Nel mezzo di queste considerazioni che non possono che sottolineare l’elevatissimo standard tecnico raggiunto nelle competizioni più importanti, sicuramente soprattutto grazie a uomini come Ernesto Colnago che arrivavano a produrre, anche solo per un singolo campione, come Merckx, ben 27 modelli in un anno, ecco che irrompe una telefonata.
È Vincenzo Nibali. La mia visita in azienda risale infatti a pochi giorni dopo il brutto incidente al Tour ed era quindi appena stata decisa l’operazione alla colonna vertebrale del campione, con la speranza di un recupero che oggi, a Vuelta conclusa positivamente, si è rivelato più che realistico.

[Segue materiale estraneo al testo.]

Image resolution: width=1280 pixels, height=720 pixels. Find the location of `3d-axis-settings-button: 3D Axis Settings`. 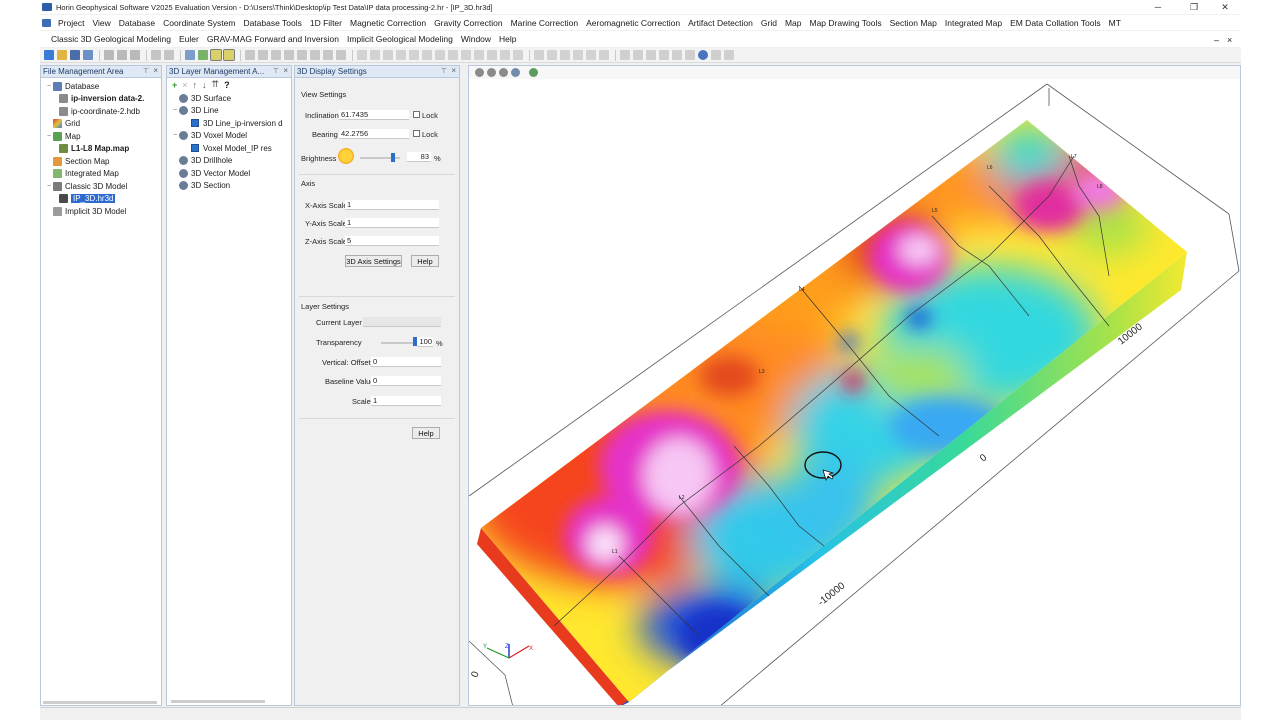

3d-axis-settings-button: 3D Axis Settings is located at coordinates (374, 261).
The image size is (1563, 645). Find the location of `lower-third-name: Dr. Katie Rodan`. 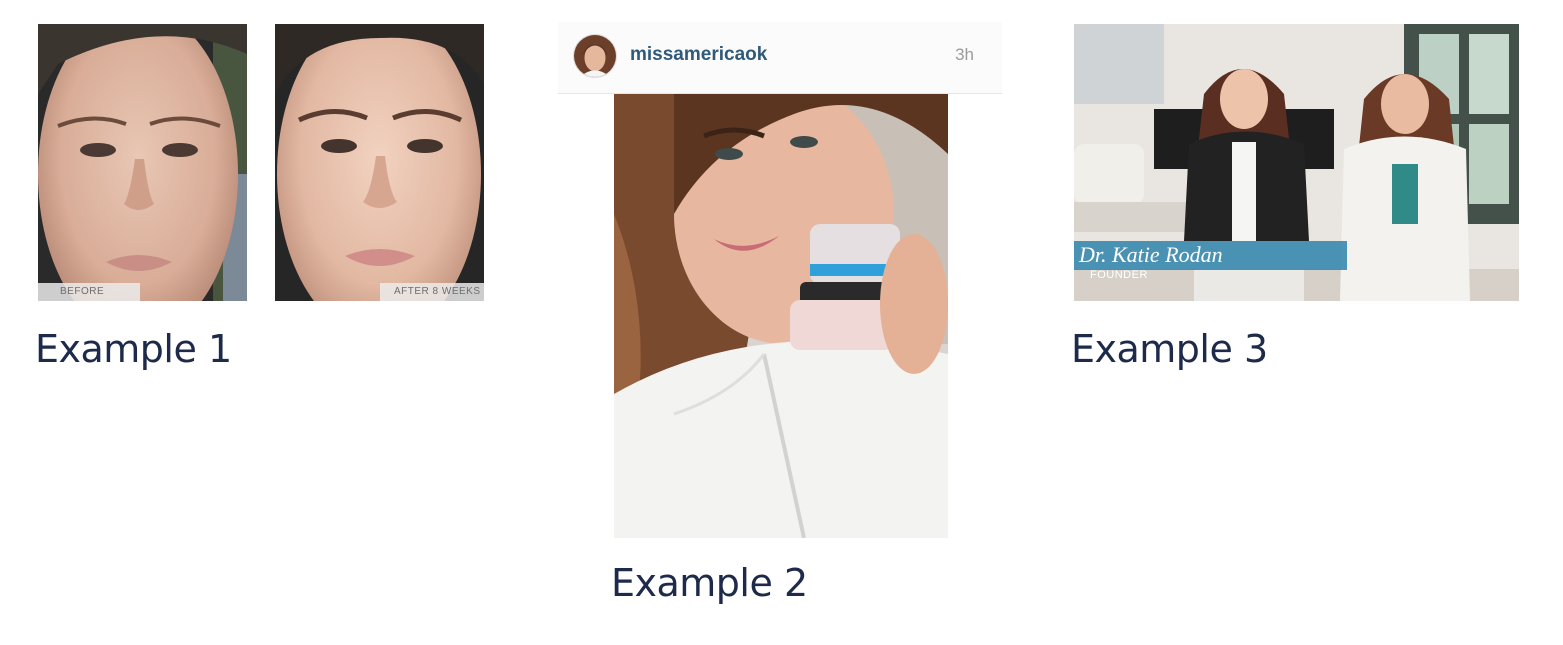

lower-third-name: Dr. Katie Rodan is located at coordinates (1151, 254).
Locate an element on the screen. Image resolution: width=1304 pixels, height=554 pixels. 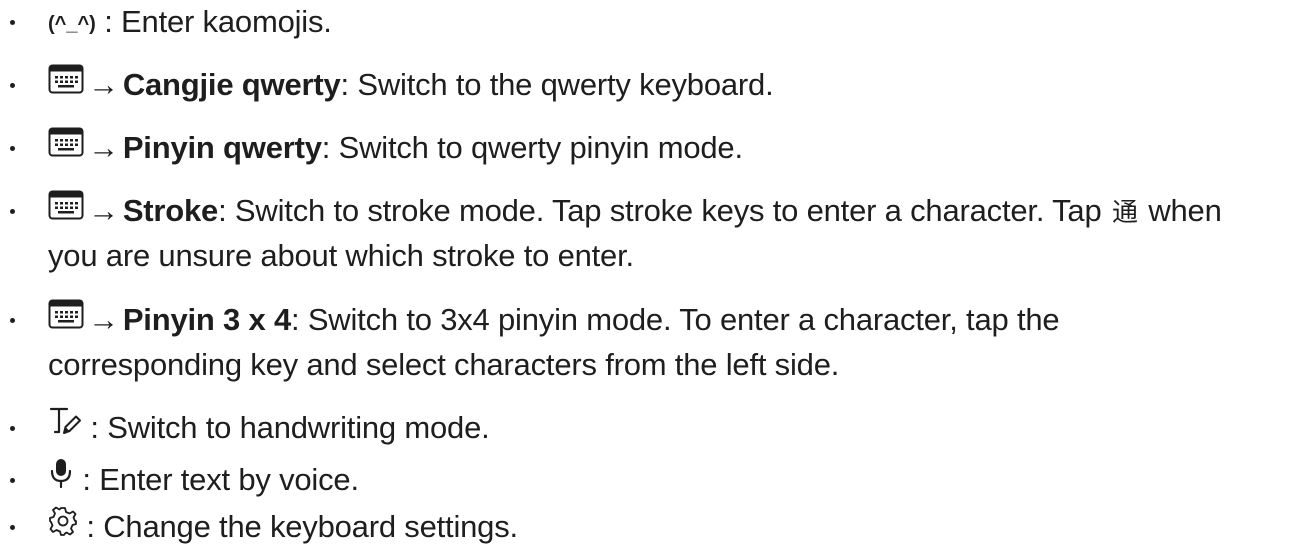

E al telefono Vincenzo condivide con Ernesto la gioia di aver rivisto la sua bambina, Emma Vittoria, venuta a trovarlo in ospedale. Di lì capisco che il Signor Colnago, fin dai tempi di Magni, rappresenta per i campioni qualcosa di più del genio della meccanica quale è. Quel pedale da rimettere in asse era forse un’efficace quanto naturale metafora dell’anima del corridore, in cerca di sicurezza. Sicurezza e fiducia che l’uomo, oltre il meccanico, ha sempre saputo infondere non solo nei più grandi campioni, ma in tutti coloro che, nel mondo, semplicemente amano correre in bicicletta. E possono farlo sulle stesse, identiche, bici Colnago che affrontano le tappe di Giro e Tour e i pavè delle grandi classiche. Con la forcella (e la schiena) diritta.